VGA working principle
Images are displayed in pixels (dots). The resolution of a display refers to the number of pixels per line on the screen and the number of lines per frame. The standard VGA resolution is \(640\times 480\), and there are higher resolutions such as \(1024\times 768\), \(1280\times 1024\), and \(1920\times 1200\). Considering the visual effect on the human eye, the screen refresh rate (the number of frames displayed per second) should be greater than 24 to prevent the screen from flickering. The typical refresh rate for a VGA monitor is 60 Hz.
Each frame of the image is displayed starting from the upper-left corner of the screen, one line at a time. The horizontal sync signal is a negative pulse. After the horizontal sync signal becomes active, the RGB terminal sends the RGB voltage values for each pixel point in the current line. When a frame is finished displaying, the frame sync signal sends a negative pulse, and the next frame begins displaying from the top-left corner of the screen, as shown in Figure fig-vga02.
Fig. 63 Display scan diagram
The RGB port does not continuously transmit pixel information at all times. This is because the electron beam of a CRT requires time to move from the end of the previous line to the start of the next line, and also needs time to return from the bottom-right corner of the screen to the top-left corner to begin the next frame. During these periods, the voltage values sent by the RGB port are 0 (black). These time intervals are referred to as the electron beam’s horizontal blanking time and vertical blanking time. Horizontal blanking time is measured in pixels, while vertical blanking time is measured in lines. The VGA line scan and field scan timing diagram is shown in Figure fig-vga03:
Fig. 64 VGA line scan and field scan timing diagram
As shown in Figure fig-vga03, effectively displaying a line of signals on a standard \(640\times 480\) VGA requires 96+48+640+16=800 pixel display times, where the line synchronization negative pulse width is 96 pixel display times, the line blanking trailing edge requires 48 pixel display times, then 640 pixels are displayed per line, and finally the line blanking leading edge requires 16 pixel display times. Therefore, the time required to display pixels in a line is 640 pixel display times, and the line blanking time is 160 pixel display times.
On a standard \(640\times 480\) VGA, it takes 2+33+480+10=525 line display times to effectively display a frame of images, where the field synchronization negative pulse width is 2 line display times, the field blanking trailing edge requires 33 line display times, then 480 lines are displayed per field, the field blanking leading edge requires 10 line display times, the display time for one frame is 525 line display times, and the blanking time for one frame is 45 line display times.

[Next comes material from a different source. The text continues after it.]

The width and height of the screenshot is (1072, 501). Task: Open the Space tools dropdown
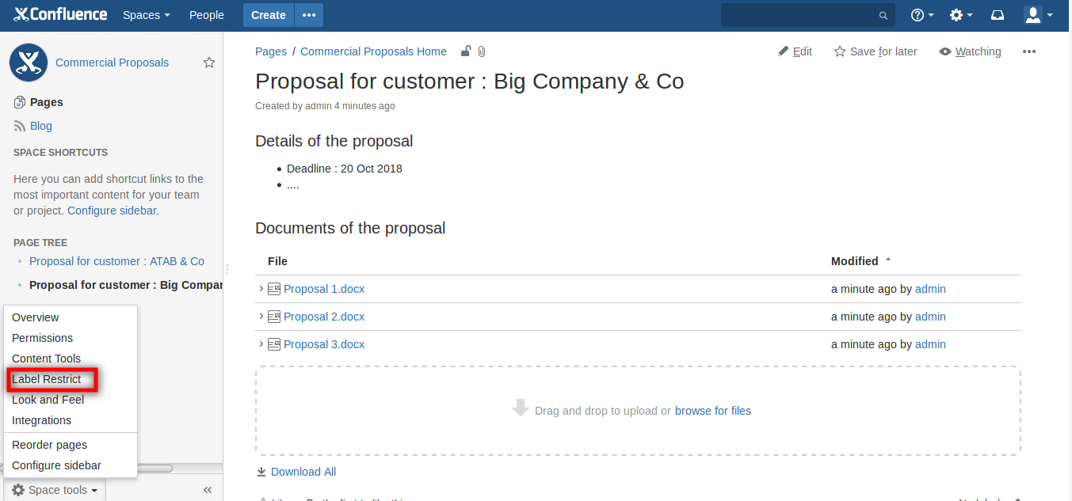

Therefore, an image on a \(640\times 480\) VGA requires \(525\times 800=420k\) pixel display time. Scanning 60 frames per second requires a total of approximately 25M pixel display time.
Implementation of VGA display
VGA interface on the DE10-Standard development board
The DE10-Standard development board uses an ADV7123 VGA DAC chip to implement VGA functionality. This chip converts the FPGA digital signal to VGA analog signal. The specific connection method is shown in Figure fig-vga04.
Fig. 65 DE10-Standard VGA connection diagram
The interface pins between the development board and the ADV7123 chip include three sets of 8-bit color signals: VGA_R[7:0], VGA_G[7:0], VGA_B[7:0], horizontal sync signal VGA_HS, vertical sync signal VGA_VS, VGA clock signal VGA_CLK, VGA sync (low active) VGA_SYNC_N, and VGA blanking signal (low active) VGA_BLANK_N. As shown in Figure fig-vga05.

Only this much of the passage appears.